Once our application became larger we felt that placing everything in the same folder was not working anymore, the project looked extremely unorganized and the productivity decreased over time. We tried then to find a solution so when we change the path of a file we don’t need to modify the “requires” from the entire project. One of the basic concepts we understood was that ideally when you make a change you would like to modify only a small portion of the code from one place.

In this regard we created a configuration file that was enabling using a resource from the folders specified without calling it’s full path:

require_file.rbmain_folder = File.dirname(__FILE__)
$LOAD_PATH << main_folder
folders = %w[room test character io item map utilities menu combat]
folders.each do |folder|
$LOAD_PATH.unshift File.expand_path(File.join(main_folder, folder))
end

Cleaning the mess

Something that bothered me at the beginning that we changed was the situation in which a function with a high number of parameters had to be called. A method like this usually does multiple things and that is a form of code smell + whenever you had to call that function, having to memorize the order in which the parameters were used wasn’t really a cool experience.

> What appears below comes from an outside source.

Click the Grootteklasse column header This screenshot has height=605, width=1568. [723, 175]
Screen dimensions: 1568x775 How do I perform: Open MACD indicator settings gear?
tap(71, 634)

The easiest solution to this problem was to insert the parameters that have similarities into new data structures.

So code like this:

def initialize(attack = 0, defence = 0, value = 0, name = ’Chest Plate’)

Turned into ❤:

def initialize(stats = Hash.new(0), name = ’Chest Plate’)      or 
def initialize(stats = Stats.new, name = ’Chest Plate’)

Maintainability

Another problem our application had was that the flow of the game sometimes was built inside classes that were supposed to serve as models. This made the code unintuitive and hard to modify whenever, let’s say, a typo showed up on the game screen.

To solve this problem we tried to separate our application in multiple layers, based on how close or far something was from interacting directly with the user. We found that separating the code in this way made it easier to test it as well. This is probably one of the hardest tasks to do for someone inexperienced and our project could probably still be improved a lot in this regard.

We built for example a class called “IOTerminal” whose role was only to print the strings that were sent by the lower layers to the terminal.

Tests

Initially manual testing looked awesome, however, we realized that it was not the best solution on the long run, the bigger our application was getting, the more difficult and time consuming it was to check if everything is working as intended. This is why we implemented automated tests — and the difference was bigger than I expected, the productivity improved a lot.

Conclusions

I hope this gave you a good idea about the difficulties you might encounter while working for the first time in Ruby.